Aim of the task -> Please write out exactly the line containing "Instruction: Select the Sound music note icon" below and every line after it, through the last one, but leave out any pictures.

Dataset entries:
=== Begin Enclosure ===

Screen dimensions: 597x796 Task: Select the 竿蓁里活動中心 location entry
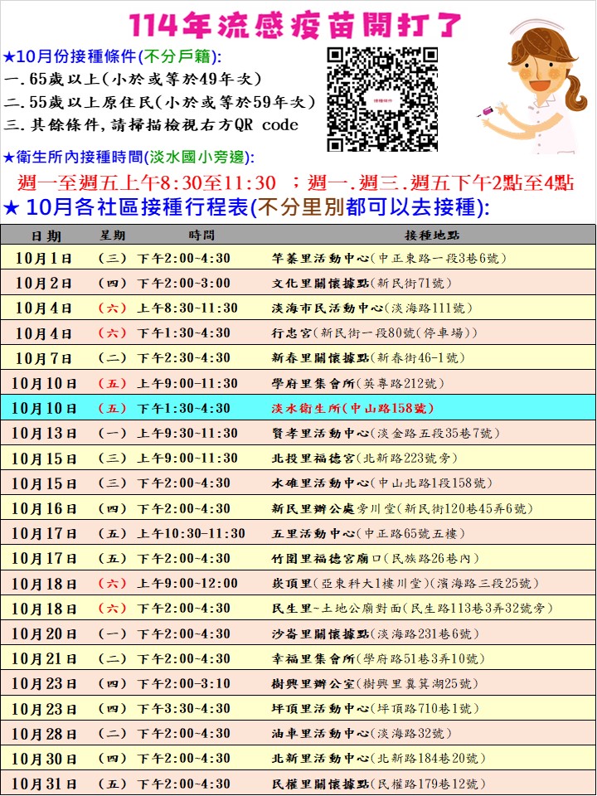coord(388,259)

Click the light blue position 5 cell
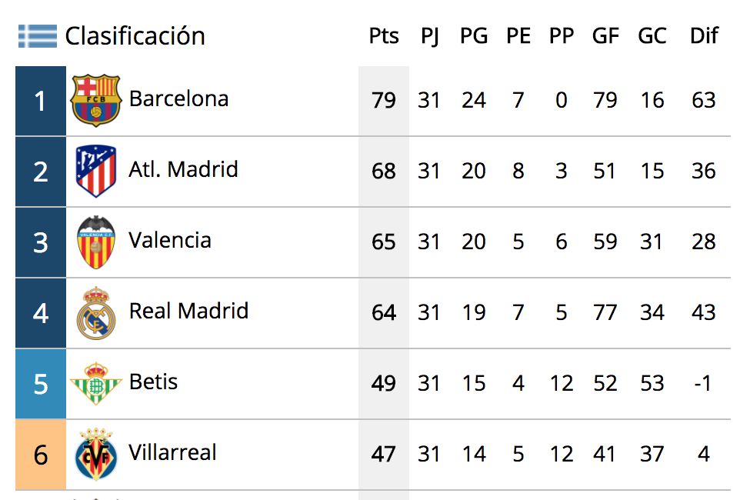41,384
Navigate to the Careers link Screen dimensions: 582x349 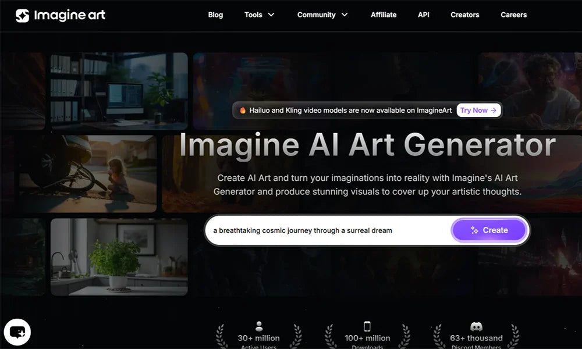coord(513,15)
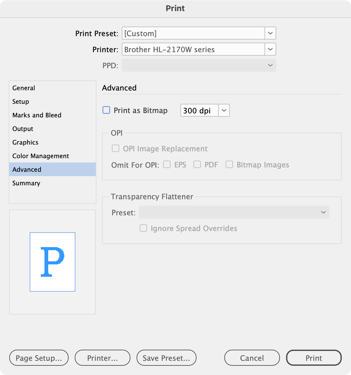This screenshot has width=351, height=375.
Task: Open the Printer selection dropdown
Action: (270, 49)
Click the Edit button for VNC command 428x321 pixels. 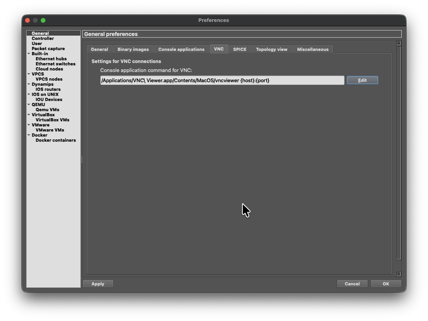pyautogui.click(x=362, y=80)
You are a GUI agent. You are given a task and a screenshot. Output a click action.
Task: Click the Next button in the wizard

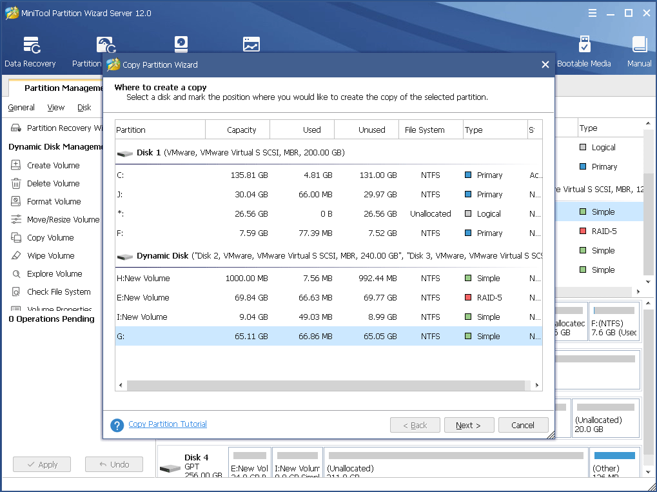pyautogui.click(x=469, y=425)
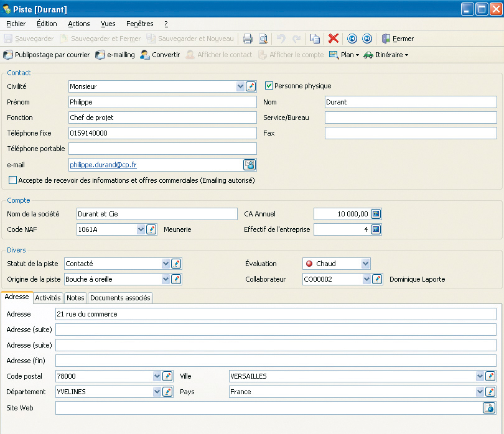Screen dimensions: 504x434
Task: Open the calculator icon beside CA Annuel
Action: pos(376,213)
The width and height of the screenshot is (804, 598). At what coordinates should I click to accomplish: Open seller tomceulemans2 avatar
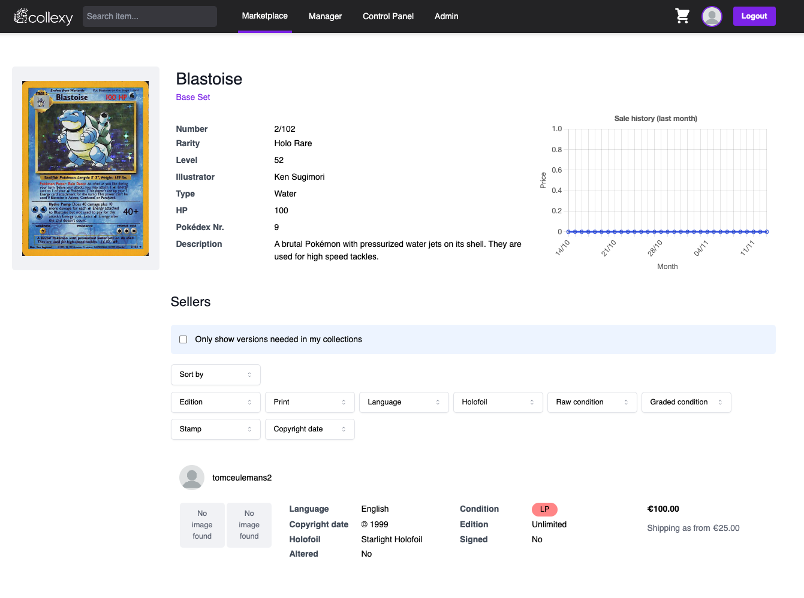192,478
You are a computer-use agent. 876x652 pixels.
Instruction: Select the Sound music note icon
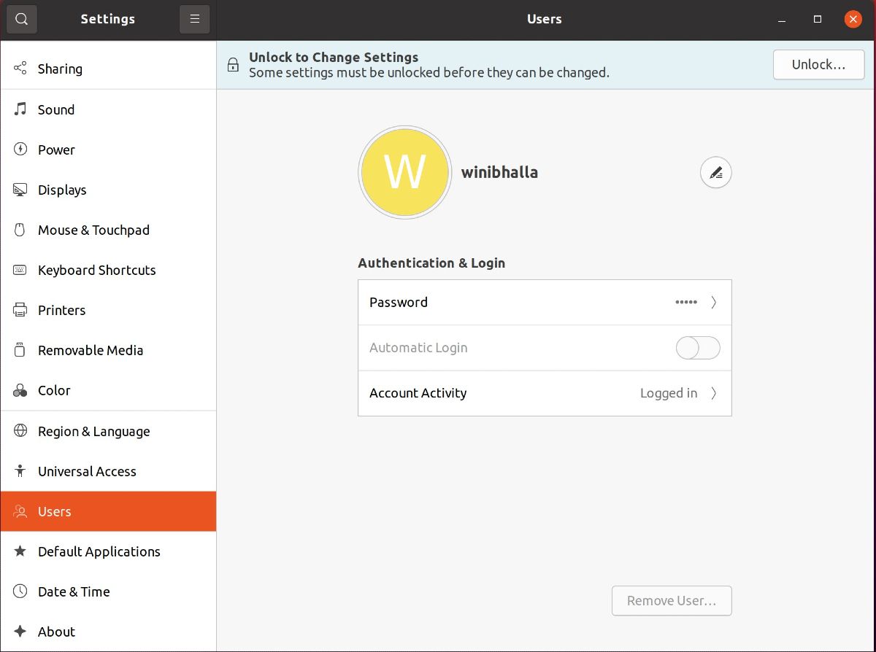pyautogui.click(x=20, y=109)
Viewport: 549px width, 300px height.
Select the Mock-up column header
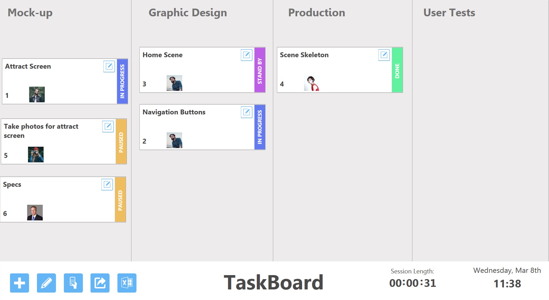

=== End Enclosure ===

Task response ->
Instruction: Select the Sound music note icon
pyautogui.click(x=20, y=109)
Viewport: 549px width, 300px height.
Select the Mock-up column header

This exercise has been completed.